Ministerstwo Edukacji Narodowej nie zdąży wydać podręcznika do trzeciej klasy szkoły podstawowej przed wyborami parlamentarnymi. Książkę będzie musiała skończyć następna ekipa.
Do konsultacji społecznych skierowano już dwie z czterech części rządowej książki do drugiej klasy. Kolejne mają pojawiać się na stronach resortu do początku roku szkolnego. O klasie trzeciej nic jeszcze nie wiadomo. Joanna Dębek, rzeczniczka resortu edukacji, potwierdza, że prace nad podręcznikami dla trzeciej klasy szkoły podstawowej zostały zaplanowane dopiero na przyszły rok szkolny. – Ustawa zobowiązuje MEN do przygotowania podręcznika. Niezależnie od tego, kto będzie się nim zajmował, to resort będzie odpowiedzialny za jego dokończenie – mówi.
Tymczasem sondaże przedwyborcze wskazują, że Platforma Obywatelska ma coraz mniejsze szanse na ponowne zwycięstwo – dostaje od 17 do 24 proc. poparcia, przegrywając tym samym nie tylko z PiS, ale też z ruchem Pawła Kukiza. Może to oznaczać, że rządowym podręcznikiem będzie musiała zająć się kolejna, zupełnie już inna ekipa.

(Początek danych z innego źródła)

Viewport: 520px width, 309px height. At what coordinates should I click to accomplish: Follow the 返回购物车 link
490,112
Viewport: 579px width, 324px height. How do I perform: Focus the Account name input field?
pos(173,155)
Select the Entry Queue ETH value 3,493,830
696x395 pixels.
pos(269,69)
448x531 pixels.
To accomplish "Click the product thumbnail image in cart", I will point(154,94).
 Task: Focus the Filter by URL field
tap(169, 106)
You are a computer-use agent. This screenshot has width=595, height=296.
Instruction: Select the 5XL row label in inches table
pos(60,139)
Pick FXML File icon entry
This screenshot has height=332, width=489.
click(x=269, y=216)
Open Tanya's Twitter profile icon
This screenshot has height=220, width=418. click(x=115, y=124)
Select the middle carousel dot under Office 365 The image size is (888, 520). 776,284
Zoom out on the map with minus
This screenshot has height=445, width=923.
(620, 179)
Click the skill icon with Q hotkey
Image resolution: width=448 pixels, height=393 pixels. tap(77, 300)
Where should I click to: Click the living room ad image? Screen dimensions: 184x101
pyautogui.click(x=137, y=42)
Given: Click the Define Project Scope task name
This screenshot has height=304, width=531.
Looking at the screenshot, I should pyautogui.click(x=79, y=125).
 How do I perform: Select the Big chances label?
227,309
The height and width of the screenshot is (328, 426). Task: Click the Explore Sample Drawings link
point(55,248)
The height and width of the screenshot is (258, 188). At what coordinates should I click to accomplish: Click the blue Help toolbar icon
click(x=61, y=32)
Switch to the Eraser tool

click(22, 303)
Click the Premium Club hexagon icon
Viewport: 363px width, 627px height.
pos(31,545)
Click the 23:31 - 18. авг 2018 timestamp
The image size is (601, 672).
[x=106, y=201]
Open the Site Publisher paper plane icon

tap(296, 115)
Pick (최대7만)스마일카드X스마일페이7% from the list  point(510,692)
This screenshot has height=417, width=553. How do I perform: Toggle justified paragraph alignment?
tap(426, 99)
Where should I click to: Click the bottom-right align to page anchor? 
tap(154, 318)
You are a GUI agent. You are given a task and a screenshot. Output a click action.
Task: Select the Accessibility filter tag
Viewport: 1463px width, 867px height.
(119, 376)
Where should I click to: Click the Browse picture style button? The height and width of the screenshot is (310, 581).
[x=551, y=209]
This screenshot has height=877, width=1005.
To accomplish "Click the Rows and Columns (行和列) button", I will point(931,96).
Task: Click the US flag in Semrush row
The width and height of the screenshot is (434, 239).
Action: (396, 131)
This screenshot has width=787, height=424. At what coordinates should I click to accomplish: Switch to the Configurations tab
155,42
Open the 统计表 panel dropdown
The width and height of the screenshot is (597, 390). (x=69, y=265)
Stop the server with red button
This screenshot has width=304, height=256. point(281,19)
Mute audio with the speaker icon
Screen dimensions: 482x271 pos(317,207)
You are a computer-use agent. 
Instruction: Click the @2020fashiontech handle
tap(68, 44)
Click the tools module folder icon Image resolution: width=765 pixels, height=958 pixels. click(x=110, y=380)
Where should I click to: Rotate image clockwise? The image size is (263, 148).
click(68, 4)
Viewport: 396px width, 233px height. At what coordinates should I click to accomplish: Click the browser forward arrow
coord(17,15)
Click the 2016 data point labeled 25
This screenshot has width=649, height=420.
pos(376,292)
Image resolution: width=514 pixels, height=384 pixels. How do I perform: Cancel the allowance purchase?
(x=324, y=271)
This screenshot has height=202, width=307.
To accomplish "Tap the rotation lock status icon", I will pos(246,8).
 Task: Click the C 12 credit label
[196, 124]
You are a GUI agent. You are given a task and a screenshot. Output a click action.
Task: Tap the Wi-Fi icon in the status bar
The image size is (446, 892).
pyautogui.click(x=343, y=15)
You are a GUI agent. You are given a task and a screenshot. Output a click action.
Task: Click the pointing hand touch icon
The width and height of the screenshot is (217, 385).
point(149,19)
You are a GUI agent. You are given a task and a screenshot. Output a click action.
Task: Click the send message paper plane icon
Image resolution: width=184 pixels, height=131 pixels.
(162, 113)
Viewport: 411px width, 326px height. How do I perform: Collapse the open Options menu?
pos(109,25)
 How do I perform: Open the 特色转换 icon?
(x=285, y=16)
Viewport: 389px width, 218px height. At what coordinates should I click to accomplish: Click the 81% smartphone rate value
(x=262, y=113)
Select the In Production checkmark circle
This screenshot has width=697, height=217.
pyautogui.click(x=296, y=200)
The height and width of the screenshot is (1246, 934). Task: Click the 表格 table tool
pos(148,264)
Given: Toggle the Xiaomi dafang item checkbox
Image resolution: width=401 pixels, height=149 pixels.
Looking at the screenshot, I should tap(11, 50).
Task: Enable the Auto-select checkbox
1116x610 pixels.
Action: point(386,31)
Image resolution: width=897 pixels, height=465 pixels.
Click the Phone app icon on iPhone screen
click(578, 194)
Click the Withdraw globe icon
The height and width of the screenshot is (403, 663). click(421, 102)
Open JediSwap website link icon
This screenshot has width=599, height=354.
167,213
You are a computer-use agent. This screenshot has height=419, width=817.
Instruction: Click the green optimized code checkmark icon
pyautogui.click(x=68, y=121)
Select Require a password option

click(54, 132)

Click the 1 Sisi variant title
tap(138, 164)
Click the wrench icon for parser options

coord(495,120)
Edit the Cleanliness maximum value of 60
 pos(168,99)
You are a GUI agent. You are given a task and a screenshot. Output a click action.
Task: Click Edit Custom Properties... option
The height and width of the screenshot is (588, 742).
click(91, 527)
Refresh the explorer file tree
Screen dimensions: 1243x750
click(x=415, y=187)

1,2 mln dzieci na pewno będzie się uczyło z rządowych książek

Poseł Waldemar Kosiński, który z ramienia PiS zasiada w sejmowej komisji edukacji, zapewnia, że jeśli partia wygra wybory, projekt darmowego podręcznika będzie kontynuowany. We wrześniu przyszłego roku ma powstać nowy elementarz. PiS chce, by tworzyli go eksperci zrzeszeni w planowanej przez nich instytucji – Narodowym Instytucie Programów i Podręczników.
– Podręcznik powinien być dla rodziców darmowy, ale zrobiony lepiej niż ten, który zaproponował obecny rząd. Chcemy zapobiec sytuacji, w której do tworzenia podręczników jest zapraszane wąskie grono ekspertów, a książkę opracowuje się w cztery miesiące – przekonuje. Zgromadzony w instytucie zespół miałby przygotować już elementarze do trzeciej klasy. Kosiński chciałby, żeby nawiązywały do poprzednich części, ale zawierały m.in. więcej wychowania patriotycznego.
Nawet jeśli mieliby go przygotować inni eksperci niż obecnie zatrudnieni przez MEN, będą oni zakładnikami poprzedniej koncepcji – autorka podręczników, Maria Lorek, dostała zadanie opracowania koncepcji na trzy lata. Obejmuje ona choćby podział materiału między kolejne podręczniki.
– Trzecia część podręcznika powinna być zgodna koncepcyjnie z dwiema poprzednimi. Nauczyciel nigdy nie zmienia książki po dwóch latach nauki. Jeśli podręcznik okazuje się słaby, robi to najwyżej w drugiej klasie. Czyli ostatni dzwonek byłby teraz – ocenia Waldemar Czerniszewski, dyrektor wydawniczy WSiP. – Dla kolejnej ekipy rządzącej możliwych rozwiązań jest kilka. Podręcznik można albo dokończyć przy współpracy tego samego zespołu, albo zrezygnować z niego, zatrudniając nowych ekspertów. Oni jednak będą musieli trzymać się przyjętej wcześniej koncepcji. Moim zdaniem najmniejszym złem byłoby wycofanie się z programu w obecnym kształcie. Lepiej wypłacać szkole dotację i pozostawić nauczycielowi wybór, z jakiego podręcznika będzie korzystał. Czyli zastosować takie rozwiązanie, jakie będzie przyjęte w klasach czwartych i pierwszych gimnazjów – twierdzi. Z rządowych książek w obecnym kształcie uczyć się będą co najmniej trzy roczniki dzieci (2007, 2008 i 2009), dzięki reformie sześciolatkowej zgrupowane w dwóch klasach.
Książka podzieliła nauczycieli. Pedagodzy zrzeszeni w ZNP już w grudniu zwracali uwagę na jej mankamenty. Ponad połowa z 3 tys. ankietowanych przez związek uznała, że pracuje im się z nią gorzej niż z innymi podręcznikami. Autorka elementarza, Maria Lorek, w rozmowie z DGP odbijała piłeczkę, zwracając uwagę, że nauczyciele muszą przez jej książkę zmienić swoje metody pracy.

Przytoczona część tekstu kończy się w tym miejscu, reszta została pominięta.